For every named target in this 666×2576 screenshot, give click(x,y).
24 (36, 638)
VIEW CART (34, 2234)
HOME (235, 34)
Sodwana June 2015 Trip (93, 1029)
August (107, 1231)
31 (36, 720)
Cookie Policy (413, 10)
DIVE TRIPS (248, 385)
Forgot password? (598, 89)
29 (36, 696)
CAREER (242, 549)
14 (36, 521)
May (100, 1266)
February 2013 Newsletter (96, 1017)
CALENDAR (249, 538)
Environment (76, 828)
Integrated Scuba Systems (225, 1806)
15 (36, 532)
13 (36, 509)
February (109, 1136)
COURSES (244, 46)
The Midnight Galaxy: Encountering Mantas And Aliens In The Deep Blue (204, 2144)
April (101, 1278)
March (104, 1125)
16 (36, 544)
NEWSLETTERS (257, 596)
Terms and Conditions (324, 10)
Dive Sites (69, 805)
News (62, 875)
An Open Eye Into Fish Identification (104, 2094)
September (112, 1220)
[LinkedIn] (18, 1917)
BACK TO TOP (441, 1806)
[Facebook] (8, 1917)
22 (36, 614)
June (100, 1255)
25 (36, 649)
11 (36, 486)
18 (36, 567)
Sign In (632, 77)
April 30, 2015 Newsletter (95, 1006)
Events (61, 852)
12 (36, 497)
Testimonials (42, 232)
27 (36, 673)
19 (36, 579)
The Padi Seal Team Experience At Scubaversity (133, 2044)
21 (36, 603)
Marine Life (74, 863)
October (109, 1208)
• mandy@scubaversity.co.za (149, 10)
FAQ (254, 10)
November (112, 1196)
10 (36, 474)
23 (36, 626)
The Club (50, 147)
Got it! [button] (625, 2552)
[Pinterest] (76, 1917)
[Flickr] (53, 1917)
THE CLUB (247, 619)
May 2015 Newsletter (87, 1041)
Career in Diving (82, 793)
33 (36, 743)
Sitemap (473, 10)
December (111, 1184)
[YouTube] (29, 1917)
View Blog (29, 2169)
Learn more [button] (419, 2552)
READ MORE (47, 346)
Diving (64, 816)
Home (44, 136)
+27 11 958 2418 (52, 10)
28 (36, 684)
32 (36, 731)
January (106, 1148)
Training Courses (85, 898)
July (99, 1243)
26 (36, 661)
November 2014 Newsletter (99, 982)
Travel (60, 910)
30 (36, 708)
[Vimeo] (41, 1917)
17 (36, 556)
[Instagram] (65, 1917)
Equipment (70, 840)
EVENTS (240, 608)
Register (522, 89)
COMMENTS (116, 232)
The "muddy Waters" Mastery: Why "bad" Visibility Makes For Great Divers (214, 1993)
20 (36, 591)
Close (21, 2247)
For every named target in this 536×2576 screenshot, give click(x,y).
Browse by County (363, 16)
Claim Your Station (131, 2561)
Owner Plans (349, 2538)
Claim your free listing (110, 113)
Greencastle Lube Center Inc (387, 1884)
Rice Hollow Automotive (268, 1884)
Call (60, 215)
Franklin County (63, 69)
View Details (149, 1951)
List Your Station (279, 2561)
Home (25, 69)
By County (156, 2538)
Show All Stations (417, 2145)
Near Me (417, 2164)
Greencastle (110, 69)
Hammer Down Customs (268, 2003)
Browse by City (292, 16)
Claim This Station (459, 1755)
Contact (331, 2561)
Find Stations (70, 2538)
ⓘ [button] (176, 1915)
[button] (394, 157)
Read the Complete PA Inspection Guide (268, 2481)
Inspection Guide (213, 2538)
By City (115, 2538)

--------------------

— Aim of the task —
Give the number of lines that hold the word "button" in these records, with nothing added.

— Result of this exercise —
4